You have to remember that Nigeria was under military, non-democratic, rule for a long time and investments were not made in infrastructure, and other things that were needed to make the lives of the people better. Now we have been implementing this, rigorously, for the past three years. But we cannot solve two decades of poor management in three years. But we do want the world to recognize and give credit for what is being done...
MARTIN: What support...
Ms. OKONJO-IWEALA: We are gradually...
MARTIN: Mm hmm.
Ms. OKONJO-IWEALA: ...getting down to the communities. I think the - we need to work better with the communities, the states in the area. All arms of government need to work, hand in hand, with the communities. You must recognize one thing: investments in the Niger Delta are not - takes a lot of money and we have to devote those resources.
We are - for example, one of the major roads that people in the Delta have said they want. I'm from Delta state, one of the Delta states, so I can also speak to it. It is the East West Highway, which will cost $2 billion to build, because the soils in the area are very difficult to work with. We are focusing on building that. It will take a lot of resources.
And the idea that Nigeria is so rich because it's getting all this oil, let me just give you a few facts. In 2004, we made $25 billion, net. after you subtract what we need to reinvest back into the oil sector. For an entire country of 150 million people, this boils down to $0.50, per Nigerian, per day. Please remember, Nigeria is a very large country.
Last year, we made $45 billion, net. This is about a dollar, per person, per day. So the idea that, here is this country making vast amounts of money and not using it well, that was in the past. Now we are doing our best. We're accounting for - the resources are coming transparently(ph). And we are realizing that we have to focus much more on infrastructure, much more on education, much more on health.
We got debt relief, recently, from the Paris Club. So we exited - our $30 billion debt is gone. We are taking the resources that would have gone to service debt, to focus - to put into areas of education, maternal mortality, infant mortality, HIV/AIDS...
MARTIN: Minister, Minister, I'm so sorry to have to cut you off.
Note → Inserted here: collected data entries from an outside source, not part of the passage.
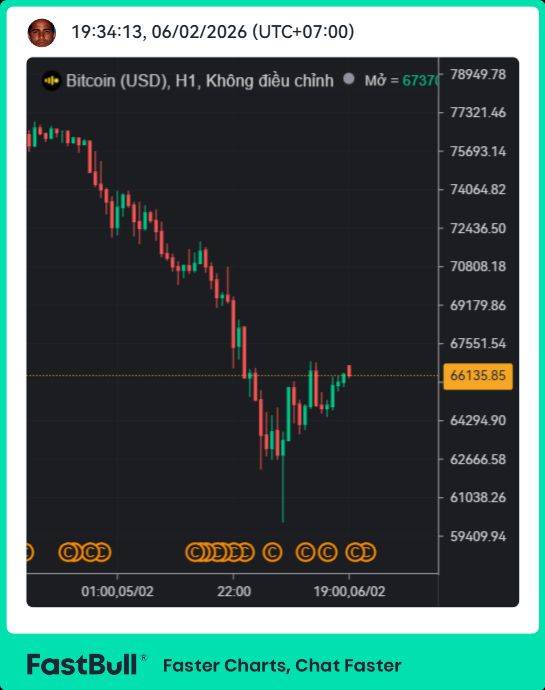The image size is (545, 690).
Task: Click the isolated event marker below 22:00 candles
Action: [x=272, y=552]
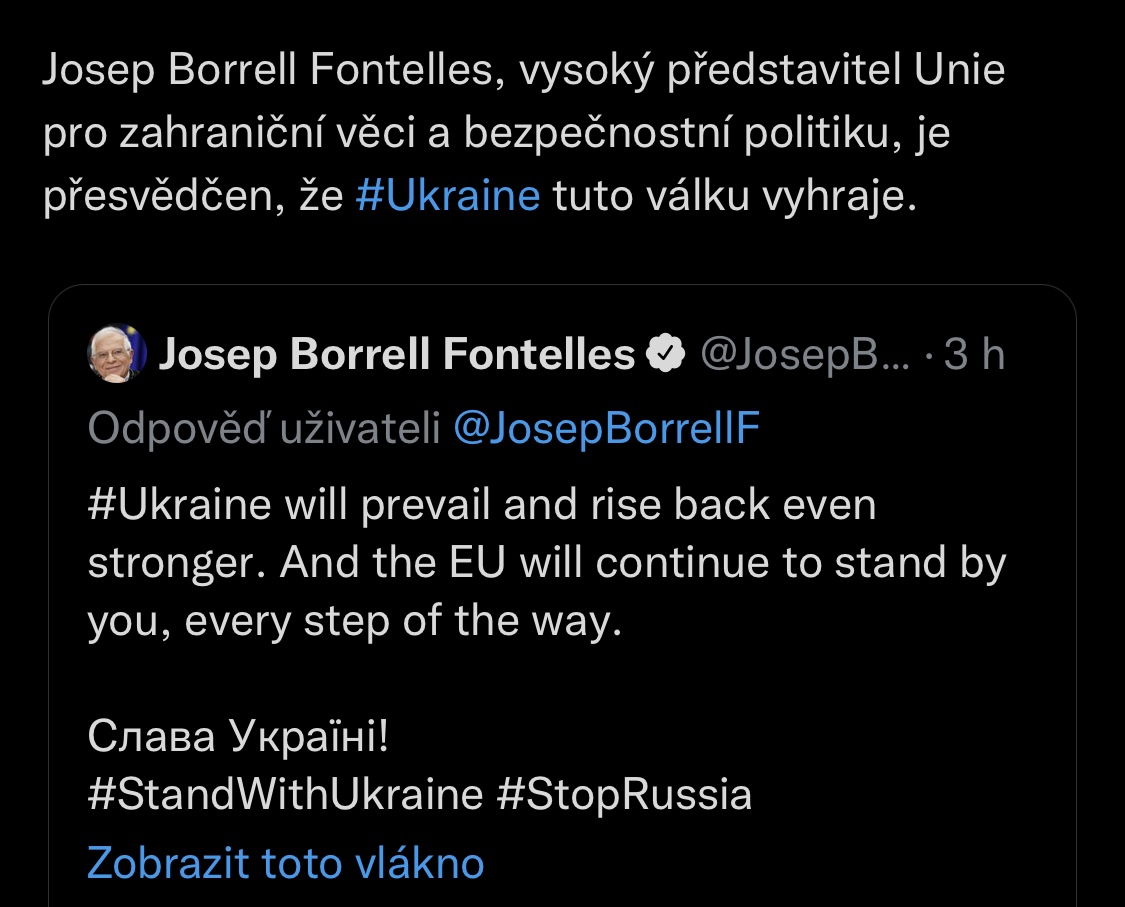The width and height of the screenshot is (1125, 907).
Task: Click the truncated @JosepB… handle
Action: [804, 354]
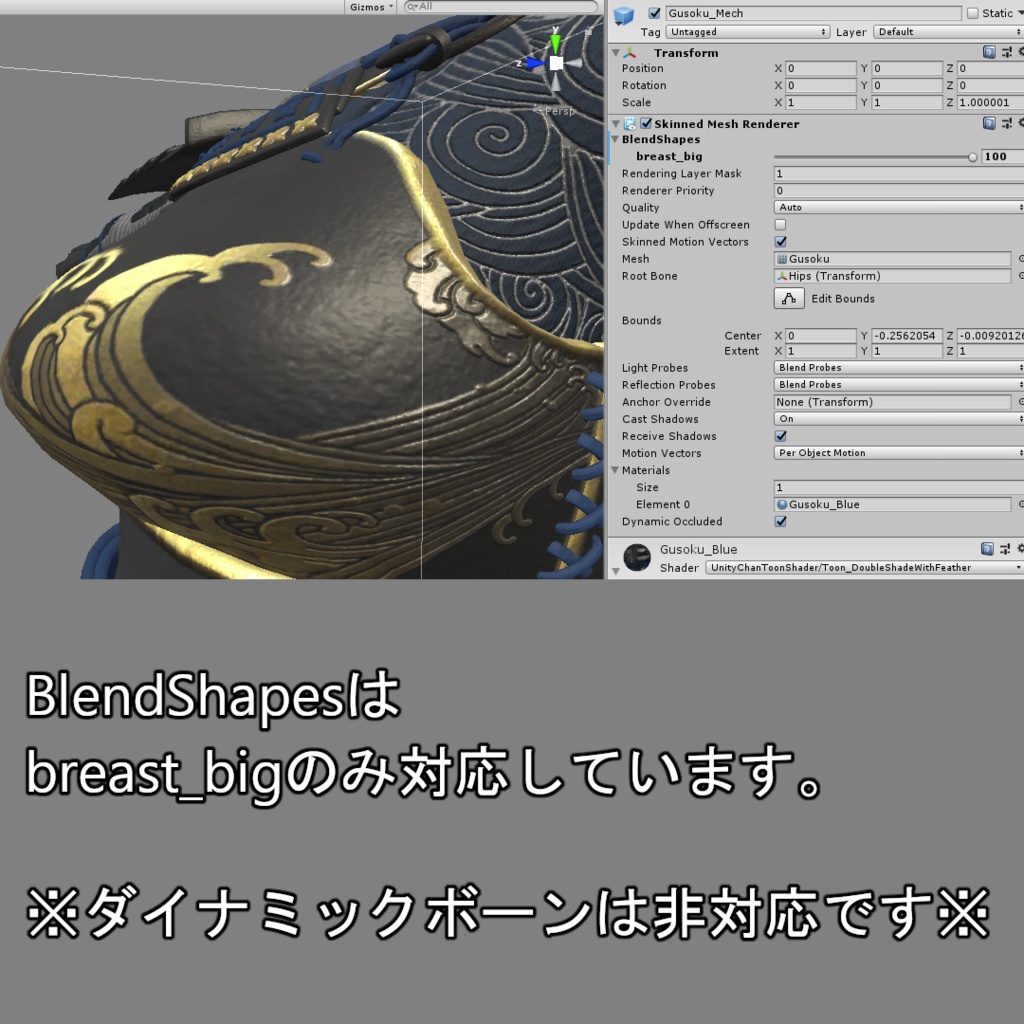The image size is (1024, 1024).
Task: Click the Skinned Mesh Renderer component icon
Action: tap(629, 123)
You've been most generous with your time. Thank you so much for joining us.
Ms. OKONJO-IWEALA: Thank you.
MARTIN: Ngozi Okonjo-Iweala is the finance minister for the Federal Republic of Nigeria. She joined us by phone from the Sofitel Hotel in Ugudugu, Burkina Faso, where she's attending an African Development Bank meeting.
We're talking about Nigeria, how oil there, fuels politics and life, and why we need to care. And we're taking your calls at 800-989-TALK. You can send us e- mail, the address is talk@npr.org.
I'm Michel Martin. It's TALK OF THE NATION from NPR News.
(Soundbite of music)
MARTIN: This is TALK OF THE NATION. I'm Michel Martin, in Washington.
Nigeria is one of the U.S.'s top oil suppliers, but it can be a dangerous place to do business. Today, we're talking about Nigeria and oil: the politics, the economy, and how it affects Americans. You can read more about how oil money is changing Nigeria at the TALK OF THE NATION page at npr.org.
Our guests are NPR West Correspondent Ofeibia Quist-Arcton and Ngozi Okonjo- Iweala, the finance minister for the Republic of Nigeria, whom we just heard from.
Do you have questions about Nigeria, its oil production, about life in the oil- rich Delta region? Do U.S. oil companies have a responsibility to improve the quality of life in countries in which they operate? Give us a call at 800-989- TALK. Our e-mail address is talk@npr.org.
And we're joined now by Ofeibia Quist-Arcton. She joins us from the BBC Studio in Lagos. Welcome.
OFEIBIA QUIST-ARCTON reporting:
Thank you very much, indeed.
MARTIN: Ofeibia...
QUIST-ARCTON: Sorry to be late.
MARTIN: Well, we're happy to have you whenever you arrive. Were you able to hear our earlier discussion with the finance minister, any of it?
QUIST-ARCTON: I heard some of the interview with Ms. Okonjo-Iweala - not the whole thing, but the last five minutes - yes.
MARTIN: Well, I did want to - I do want to talk about the political developments this week, which is something we did not discuss with her. But before we do, I just wanted to ask you to react to her main points, which were that Nigeria has this reputation for corruption and that the current government is getting a handle on it. Do you believe that that is a point of view that is shared by most Nigerians - to the degree to which you can - feel you can accurately assess that?
QUIST-ARCTON: To a very small degree. I think people do say that the new government under President Obasanjo, since he came to power in 1999, has tackled corruption. But corruption, being endemic in Nigeria; institutional, at a petty level, at all levels of government.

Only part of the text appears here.